Floating point

Single-precision binary
Double-precision binary representation
Subnormal numbers
References

Floating point is an approximation of real-number arithmetic using a finite numbers of bits. IEEE 754 is the floating point standard that’s used almost universally.

Floating point represents numbers similarly to scientific notation. A number is represented as:

$(- 1)^{sign} \times significand \times 2^{exponent}$ [1, P. 7].

The significand (or mantissa) contains the significant digits [1, P. 5].

The exponent signifies the integer power that 2 is raised to (or 10 in the case of decimal floating point) [1, P. 4].

The sign denotes the sign of the significand.

There are multiple floating point formats used to store the <sign, significand, exponent> triple. The common formats are single-precision and double-precision binary.

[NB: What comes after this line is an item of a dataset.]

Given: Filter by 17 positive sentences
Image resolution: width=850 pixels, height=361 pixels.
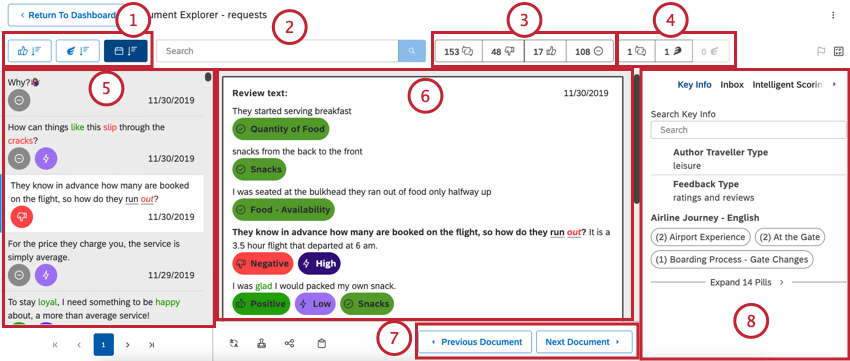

Each format also contains representations for +Inifinity, -Infinity, -0, +0, qNaN (quiet NaN), and sNaN (signaling NaN) [1, P. 8].

Single-precision binary

Single-precision binary representation uses 32 bits to encode a floating point number.

Figure: single precision floating point

The most significant bit is the sign bit [1, P. 9].

The 8-bit biased exponent field stores the exponent in biased notation. The bits represent an unsigned integer. The exponent is calculated by subtracting the bias ( $127$ ) from the stored value. $exponent = biased_exponent - 127$ [1, Pp. 9,13].

The 23-bit trailing significand field represents the fractional part of the significand (i.e. the part that comes after the binary point). The significand has an inferred integer part of 1, unless the exponent fields are all 0s or all 1s.

For normal numbers, the value of the trailing significand is an unsigned integer where $significand = 1 + 2^{- 23} \times trailing_significand_value$ .

Infinity is represented by all bias exponent field bits set to 1 and all trailing significand fields set to 0. The sign bit determines whether it is +Infinity or -Infinity [1, P. 9].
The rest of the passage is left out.